:: WHAT YOU ARE ASKED TO DO ::
Take the data below and extract the lines from the one with "Given: Open the Nombre del Balance dropdown" to the one with "Screen dimensions: 298x261", inclusive, exactly as written.

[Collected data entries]
•••

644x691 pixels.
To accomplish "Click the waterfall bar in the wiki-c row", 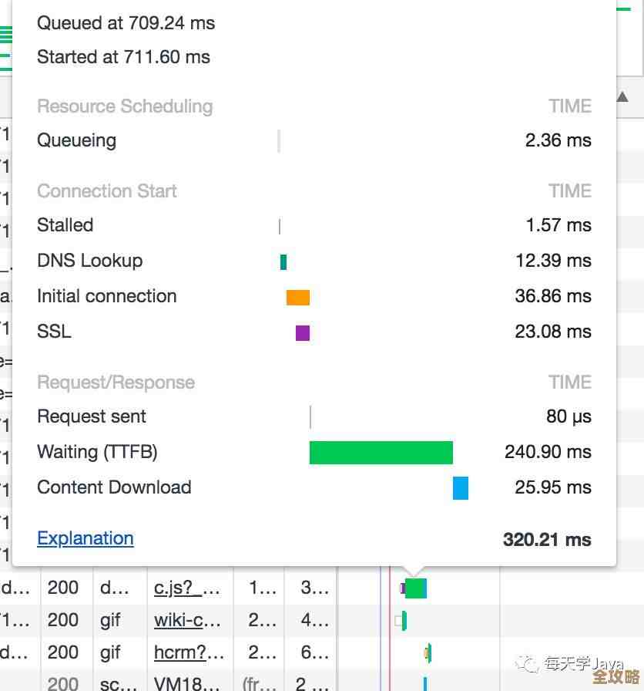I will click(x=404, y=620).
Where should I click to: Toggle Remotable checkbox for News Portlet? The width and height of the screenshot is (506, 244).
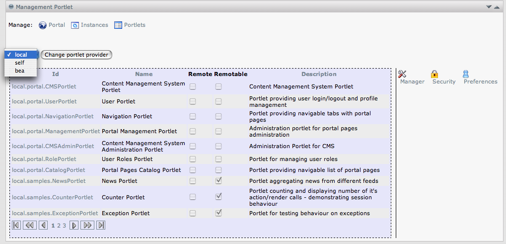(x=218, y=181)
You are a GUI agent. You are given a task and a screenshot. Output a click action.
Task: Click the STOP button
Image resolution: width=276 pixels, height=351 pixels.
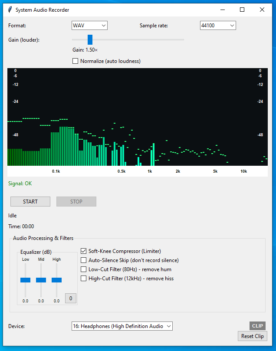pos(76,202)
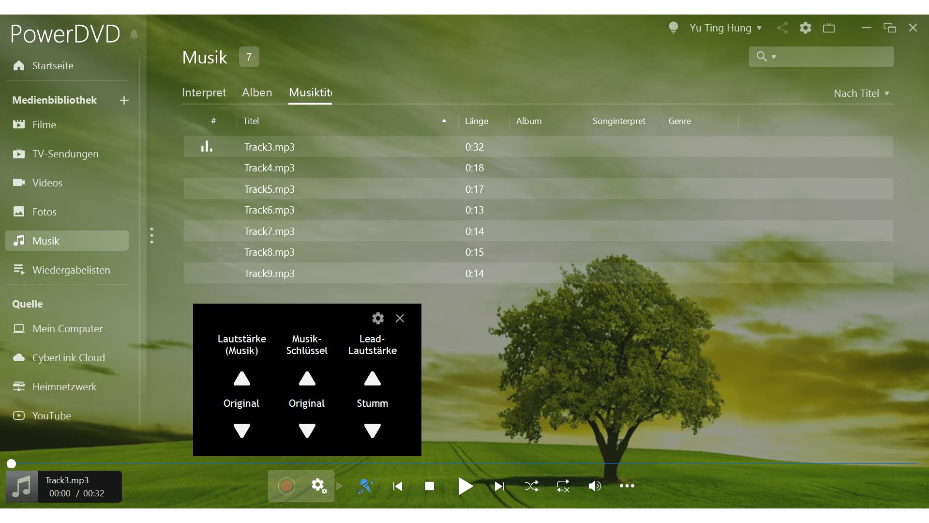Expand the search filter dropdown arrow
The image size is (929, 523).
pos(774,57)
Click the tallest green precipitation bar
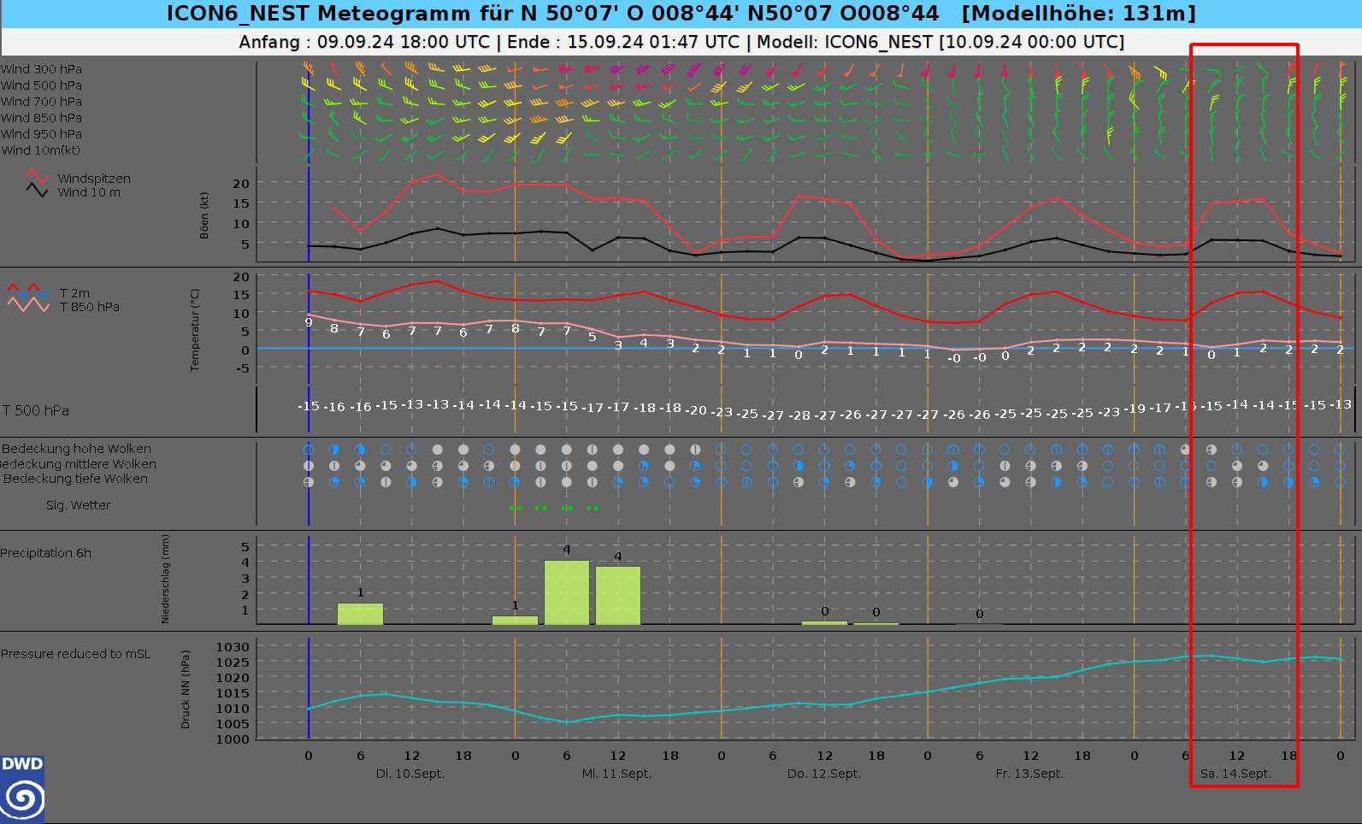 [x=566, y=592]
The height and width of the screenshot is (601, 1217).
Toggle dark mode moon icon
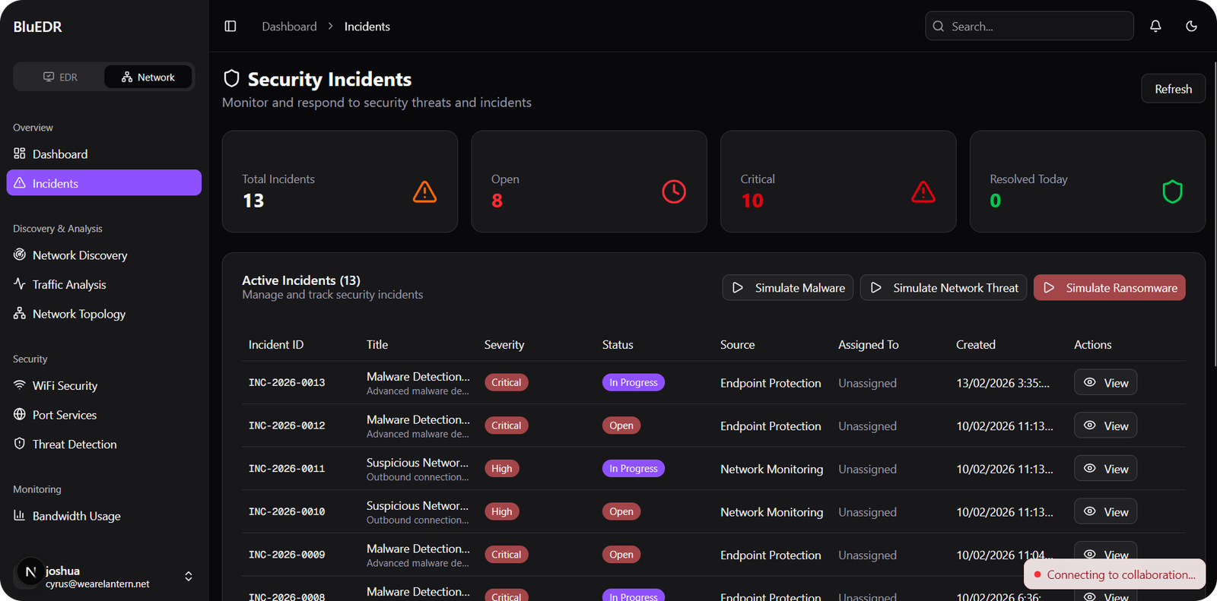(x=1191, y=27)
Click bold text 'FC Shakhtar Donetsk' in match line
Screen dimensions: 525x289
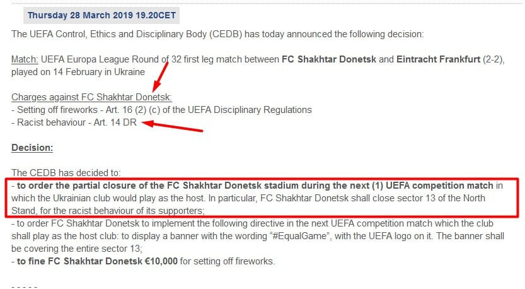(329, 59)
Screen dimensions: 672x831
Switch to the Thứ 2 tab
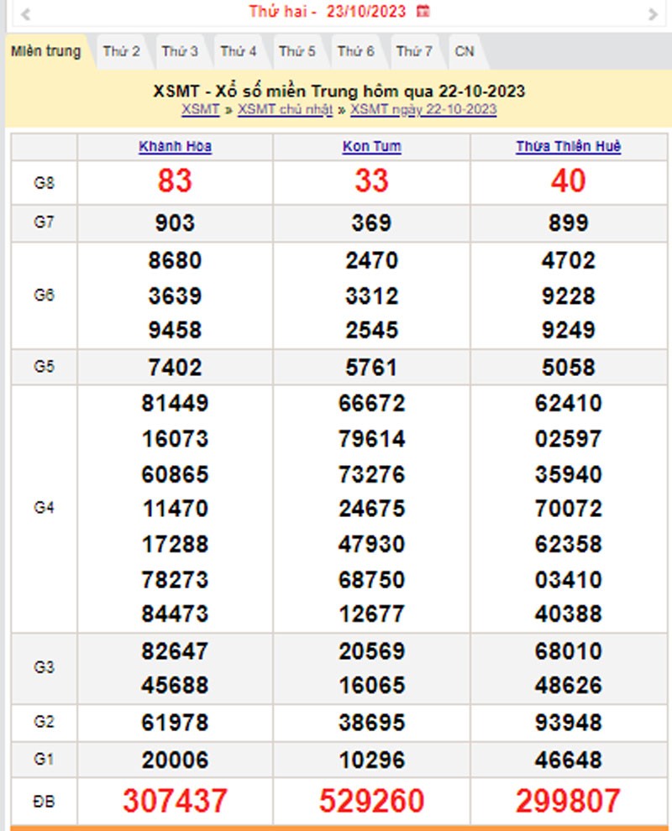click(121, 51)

•••

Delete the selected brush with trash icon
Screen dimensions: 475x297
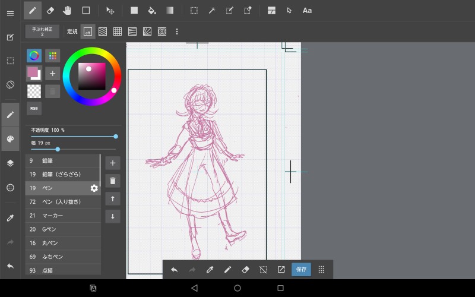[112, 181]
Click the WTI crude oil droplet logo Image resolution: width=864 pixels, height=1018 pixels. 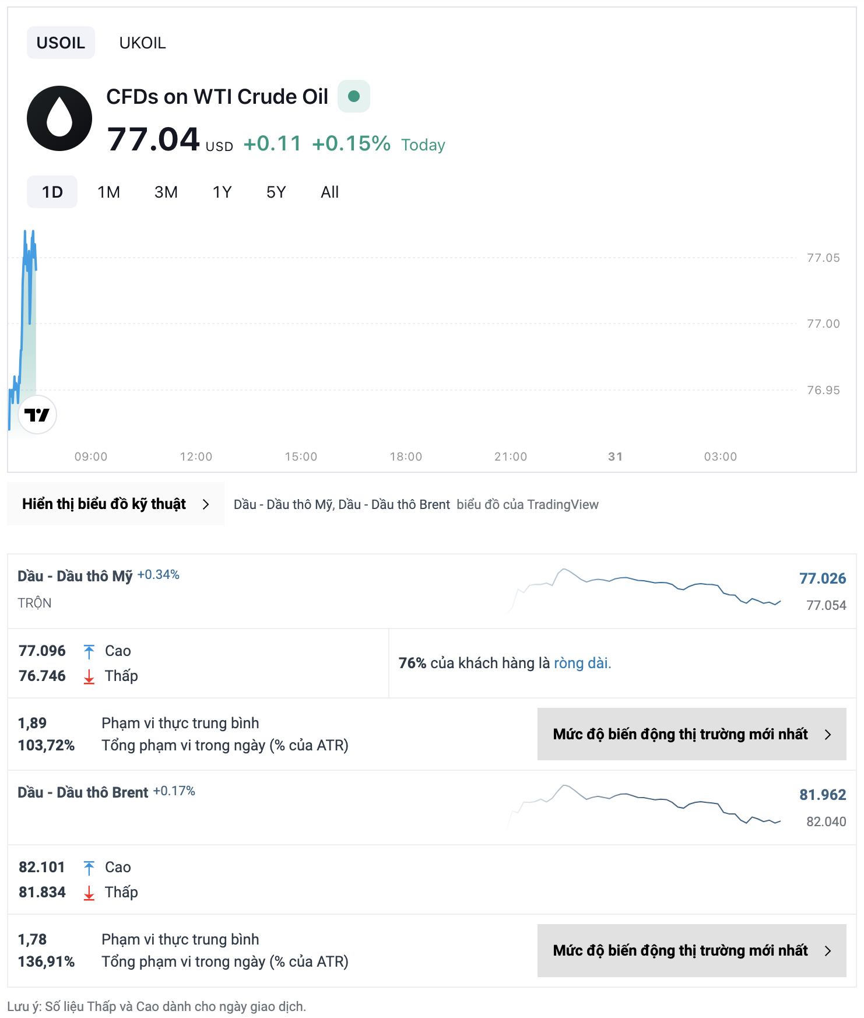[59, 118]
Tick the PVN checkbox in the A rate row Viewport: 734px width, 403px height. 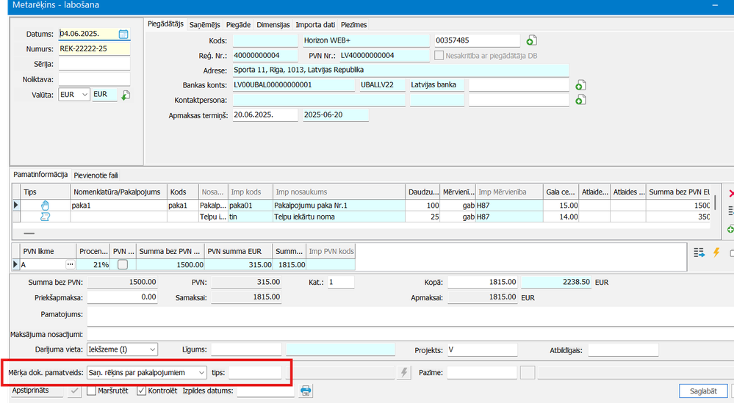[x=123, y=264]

•••

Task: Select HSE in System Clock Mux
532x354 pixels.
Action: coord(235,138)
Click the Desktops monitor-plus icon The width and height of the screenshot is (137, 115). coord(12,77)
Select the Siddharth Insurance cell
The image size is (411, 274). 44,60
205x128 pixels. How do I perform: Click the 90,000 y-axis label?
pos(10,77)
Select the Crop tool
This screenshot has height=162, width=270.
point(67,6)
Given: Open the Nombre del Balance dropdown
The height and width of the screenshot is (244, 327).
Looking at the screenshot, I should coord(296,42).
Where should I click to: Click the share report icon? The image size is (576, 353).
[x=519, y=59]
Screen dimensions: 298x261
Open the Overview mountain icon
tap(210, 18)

•••

:: RESPONSE ::
Given: Open the Nombre del Balance dropdown
The height and width of the screenshot is (244, 327).
Looking at the screenshot, I should coord(296,42).
Where should I click to: Click the share report icon? The image size is (576, 353).
[x=519, y=59]
Screen dimensions: 298x261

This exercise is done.